Your answer should be the lines below from the one with "イベント (23, 118)" to the one with "[button] (656, 344)", both included, given again exactly and with nothing added.
- Opening Delimiter -
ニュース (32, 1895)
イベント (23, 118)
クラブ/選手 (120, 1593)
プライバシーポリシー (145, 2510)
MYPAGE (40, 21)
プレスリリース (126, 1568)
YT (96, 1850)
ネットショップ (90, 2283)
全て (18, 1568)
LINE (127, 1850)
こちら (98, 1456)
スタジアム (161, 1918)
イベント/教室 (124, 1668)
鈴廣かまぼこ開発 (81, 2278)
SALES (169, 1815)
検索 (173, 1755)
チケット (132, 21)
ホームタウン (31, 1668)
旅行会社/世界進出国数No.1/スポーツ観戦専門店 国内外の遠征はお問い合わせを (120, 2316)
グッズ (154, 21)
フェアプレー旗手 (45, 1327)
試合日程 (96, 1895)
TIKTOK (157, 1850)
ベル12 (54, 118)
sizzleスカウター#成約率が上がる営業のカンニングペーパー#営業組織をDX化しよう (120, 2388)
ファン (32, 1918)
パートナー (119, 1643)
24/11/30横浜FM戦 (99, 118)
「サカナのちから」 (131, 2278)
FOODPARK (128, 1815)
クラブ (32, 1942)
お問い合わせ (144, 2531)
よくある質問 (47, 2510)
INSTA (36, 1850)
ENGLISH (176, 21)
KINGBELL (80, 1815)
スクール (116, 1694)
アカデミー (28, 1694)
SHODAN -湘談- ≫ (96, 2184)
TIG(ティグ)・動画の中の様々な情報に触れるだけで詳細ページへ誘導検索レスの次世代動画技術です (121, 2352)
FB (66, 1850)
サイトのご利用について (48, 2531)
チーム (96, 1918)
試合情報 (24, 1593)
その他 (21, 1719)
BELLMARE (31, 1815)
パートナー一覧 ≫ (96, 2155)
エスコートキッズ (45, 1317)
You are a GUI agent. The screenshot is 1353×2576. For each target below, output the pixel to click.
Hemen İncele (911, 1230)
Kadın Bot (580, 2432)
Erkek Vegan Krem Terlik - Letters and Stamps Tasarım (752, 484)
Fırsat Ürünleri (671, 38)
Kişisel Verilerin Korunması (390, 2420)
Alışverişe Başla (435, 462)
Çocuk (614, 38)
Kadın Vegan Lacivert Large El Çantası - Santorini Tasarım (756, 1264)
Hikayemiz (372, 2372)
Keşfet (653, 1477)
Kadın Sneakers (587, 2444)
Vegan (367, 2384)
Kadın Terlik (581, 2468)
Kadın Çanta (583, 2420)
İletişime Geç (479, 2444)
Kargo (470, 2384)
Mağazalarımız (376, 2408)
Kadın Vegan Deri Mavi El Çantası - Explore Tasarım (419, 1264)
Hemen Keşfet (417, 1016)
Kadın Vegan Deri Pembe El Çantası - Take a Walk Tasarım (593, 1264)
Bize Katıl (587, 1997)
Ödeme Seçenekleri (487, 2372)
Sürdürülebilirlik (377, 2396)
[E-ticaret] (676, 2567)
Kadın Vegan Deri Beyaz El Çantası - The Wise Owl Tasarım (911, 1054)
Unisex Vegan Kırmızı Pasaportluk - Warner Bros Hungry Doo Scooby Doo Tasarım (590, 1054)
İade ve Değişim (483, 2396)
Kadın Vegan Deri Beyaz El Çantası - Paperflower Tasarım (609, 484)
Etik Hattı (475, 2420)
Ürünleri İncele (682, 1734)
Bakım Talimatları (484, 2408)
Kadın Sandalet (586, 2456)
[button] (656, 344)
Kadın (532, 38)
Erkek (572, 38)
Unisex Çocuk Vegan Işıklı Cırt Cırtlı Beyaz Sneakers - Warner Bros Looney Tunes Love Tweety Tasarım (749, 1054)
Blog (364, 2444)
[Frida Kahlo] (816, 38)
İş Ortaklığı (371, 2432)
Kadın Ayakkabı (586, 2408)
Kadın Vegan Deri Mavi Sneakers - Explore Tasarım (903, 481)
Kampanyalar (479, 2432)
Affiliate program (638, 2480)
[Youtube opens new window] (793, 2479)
- Closing Delimiter -
■ RESPONSE TO THIS EXERCISE:
イベント (23, 118)
クラブ/選手 (120, 1593)
プライバシーポリシー (145, 2510)
MYPAGE (40, 21)
プレスリリース (126, 1568)
YT (96, 1850)
ネットショップ (90, 2283)
全て (18, 1568)
LINE (127, 1850)
こちら (98, 1456)
スタジアム (161, 1918)
イベント/教室 (124, 1668)
鈴廣かまぼこ開発 (81, 2278)
SALES (169, 1815)
検索 (173, 1755)
チケット (132, 21)
ホームタウン (31, 1668)
旅行会社/世界進出国数No.1/スポーツ観戦専門店 国内外の遠征はお問い合わせを (120, 2316)
グッズ (154, 21)
フェアプレー旗手 (45, 1327)
試合日程 (96, 1895)
TIKTOK (157, 1850)
ベル12 (54, 118)
sizzleスカウター#成約率が上がる営業のカンニングペーパー#営業組織をDX化しよう (120, 2388)
ファン (32, 1918)
パートナー (119, 1643)
24/11/30横浜FM戦 (99, 118)
「サカナのちから」 (131, 2278)
FOODPARK (128, 1815)
クラブ (32, 1942)
お問い合わせ (144, 2531)
よくある質問 (47, 2510)
INSTA (36, 1850)
ENGLISH (176, 21)
KINGBELL (80, 1815)
スクール (116, 1694)
アカデミー (28, 1694)
SHODAN -湘談- ≫ (96, 2184)
TIG(ティグ)・動画の中の様々な情報に触れるだけで詳細ページへ誘導検索レスの次世代動画技術です (121, 2352)
FB (66, 1850)
サイトのご利用について (48, 2531)
チーム (96, 1918)
試合情報 (24, 1593)
その他 (21, 1719)
BELLMARE (31, 1815)
パートナー一覧 ≫ (96, 2155)
エスコートキッズ (45, 1317)
You are a GUI agent. The screenshot is 1353×2576. For each target below, output the pixel to click.
Hemen İncele (911, 1230)
Kadın Bot (580, 2432)
Erkek Vegan Krem Terlik - Letters and Stamps Tasarım (752, 484)
Fırsat Ürünleri (671, 38)
Kişisel Verilerin Korunması (390, 2420)
Alışverişe Başla (435, 462)
Çocuk (614, 38)
Kadın Vegan Lacivert Large El Çantası - Santorini Tasarım (756, 1264)
Hikayemiz (372, 2372)
Keşfet (653, 1477)
Kadın Sneakers (587, 2444)
Vegan (367, 2384)
Kadın Terlik (581, 2468)
Kadın Çanta (583, 2420)
İletişime Geç (479, 2444)
Kargo (470, 2384)
Mağazalarımız (376, 2408)
Kadın Vegan Deri Mavi El Çantası - Explore Tasarım (419, 1264)
Hemen Keşfet (417, 1016)
Kadın Vegan Deri Pembe El Çantası - Take a Walk Tasarım (593, 1264)
Bize Katıl (587, 1997)
Ödeme Seçenekleri (487, 2372)
Sürdürülebilirlik (377, 2396)
[E-ticaret] (676, 2567)
Kadın Vegan Deri Beyaz El Çantası - The Wise Owl Tasarım (911, 1054)
Unisex Vegan Kırmızı Pasaportluk - Warner Bros Hungry Doo Scooby Doo Tasarım (590, 1054)
İade ve Değişim (483, 2396)
Kadın Vegan Deri Beyaz El Çantası - Paperflower Tasarım (609, 484)
Etik Hattı (475, 2420)
Ürünleri İncele (682, 1734)
Bakım Talimatları (484, 2408)
Kadın Sandalet (586, 2456)
[button] (656, 344)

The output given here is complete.